* Written exercise *
Please pull out every line of text from the items below, reproducing each one character for character and leaving the pictures out.

(Items from a pointing dataset)
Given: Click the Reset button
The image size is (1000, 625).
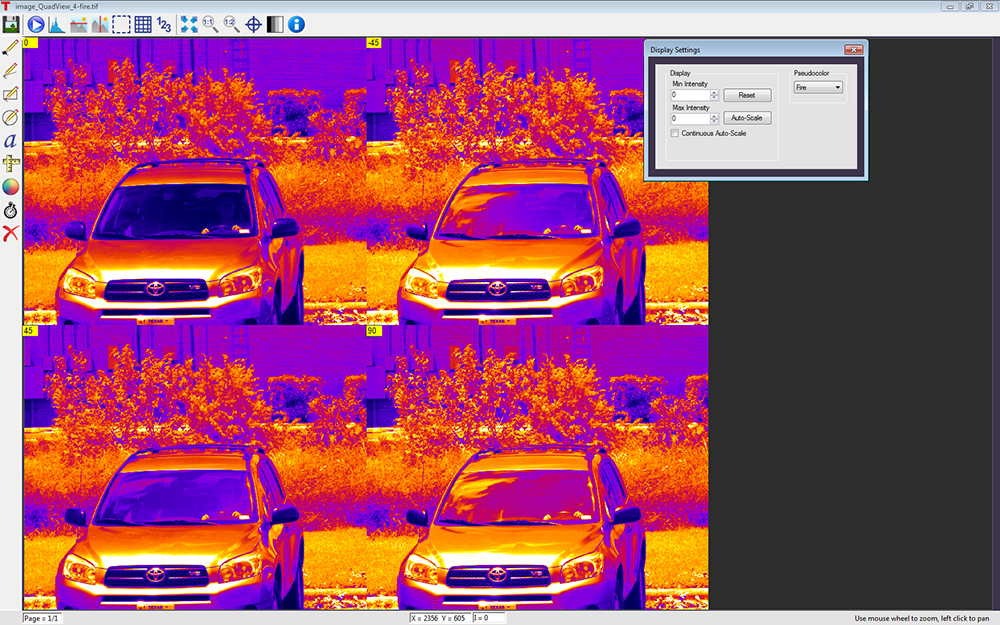Looking at the screenshot, I should click(x=747, y=95).
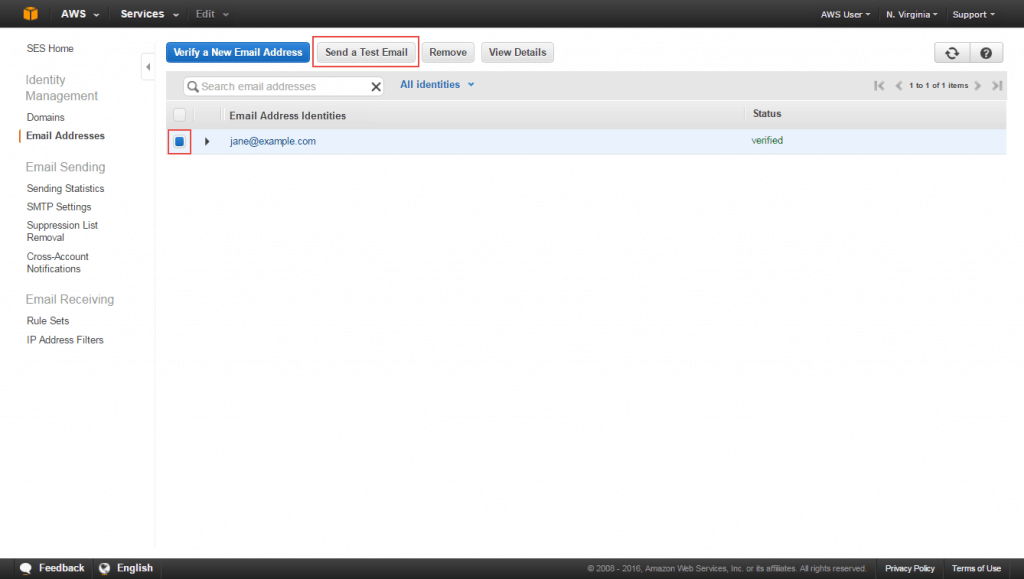
Task: Collapse the left navigation sidebar
Action: pos(148,66)
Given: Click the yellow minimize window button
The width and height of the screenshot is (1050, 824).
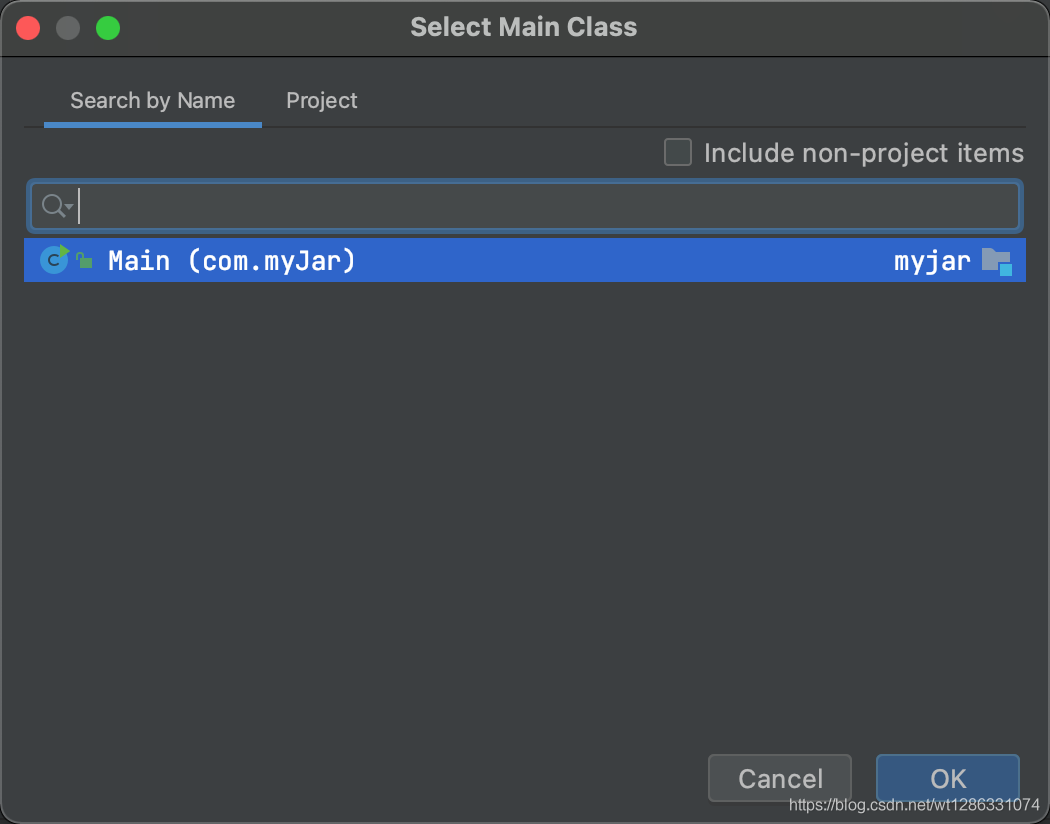Looking at the screenshot, I should 68,28.
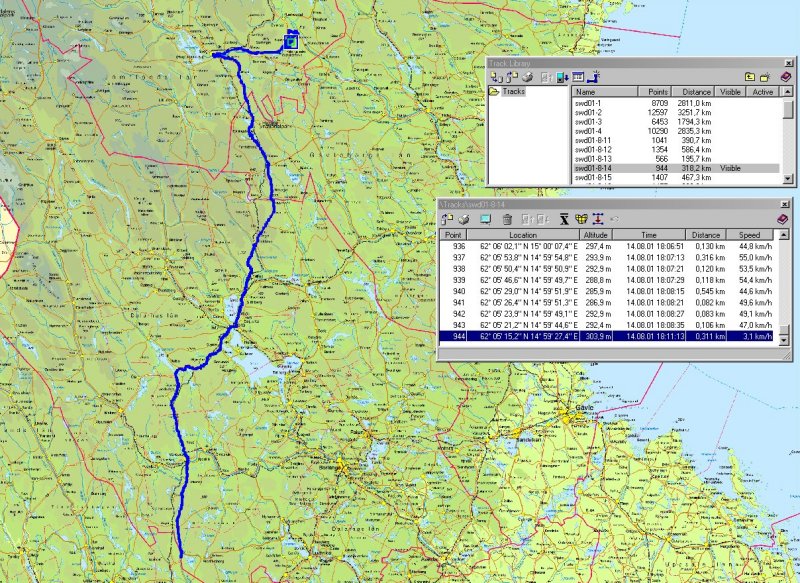The image size is (800, 583).
Task: Click the Active column header in Track Library
Action: 762,91
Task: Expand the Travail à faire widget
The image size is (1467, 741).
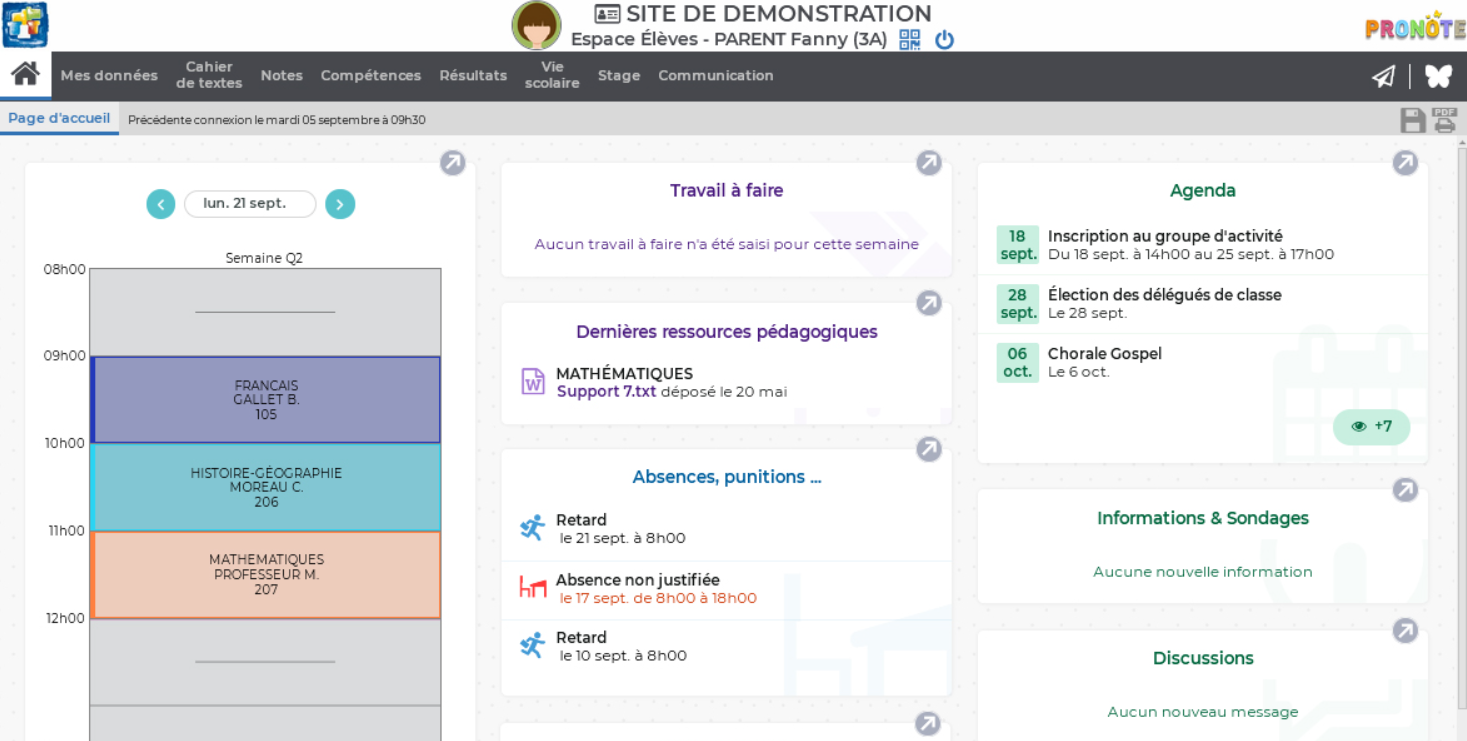Action: [929, 162]
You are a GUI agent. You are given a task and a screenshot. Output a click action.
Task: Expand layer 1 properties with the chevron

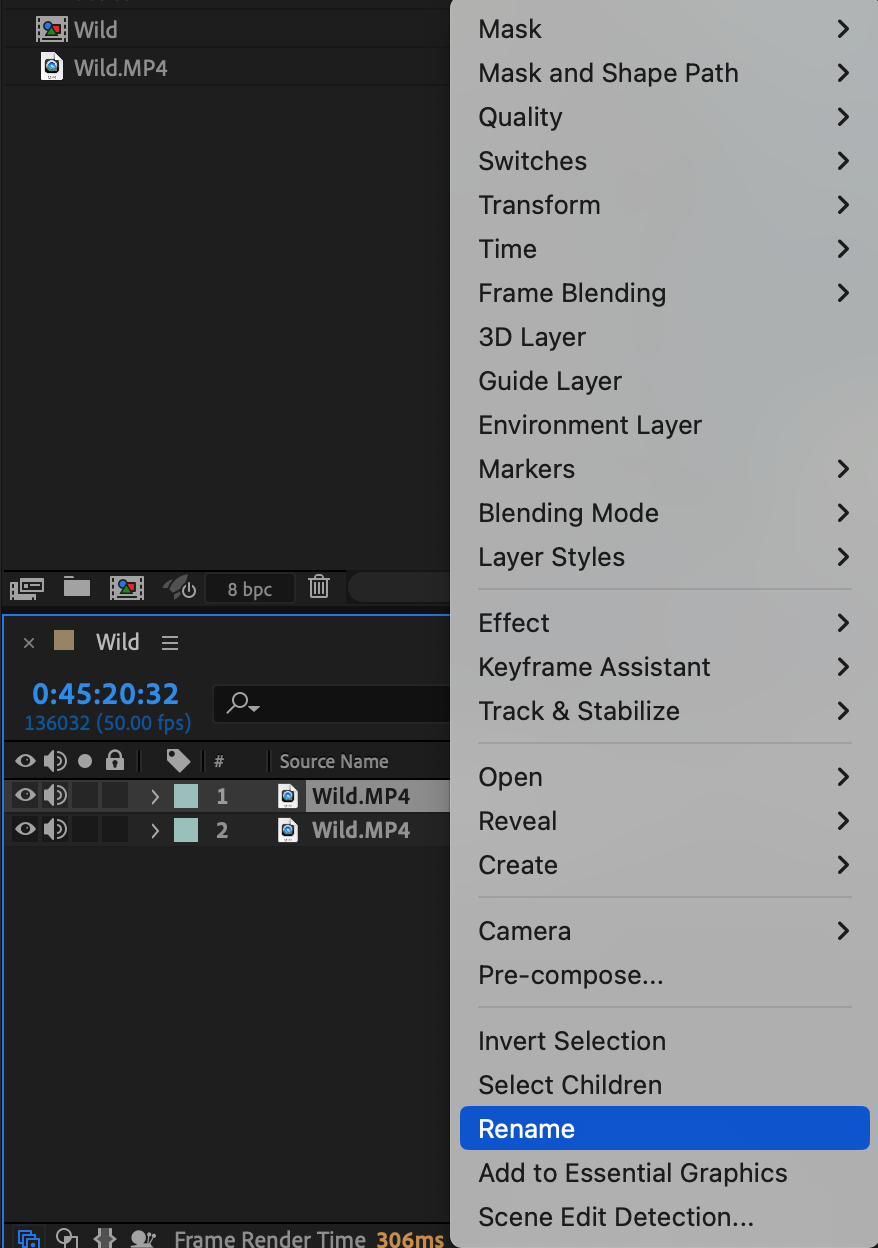coord(155,796)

* Answer *
Given: Click the Reset button
The image size is (1000, 625).
Looking at the screenshot, I should click(x=747, y=95).
Task: Collapse the left navigation sidebar
Action: pos(148,66)
Given: Click the yellow minimize window button
The width and height of the screenshot is (1050, 824).
Looking at the screenshot, I should 68,28.
The image size is (800, 583).
Task: Click the Active column header in Track Library
Action: 762,91
Task: Expand the Travail à faire widget
The image size is (1467, 741).
Action: [929, 162]
You are a GUI agent. You are given a task and a screenshot. Output a click action.
Task: Expand layer 1 properties with the chevron

coord(155,796)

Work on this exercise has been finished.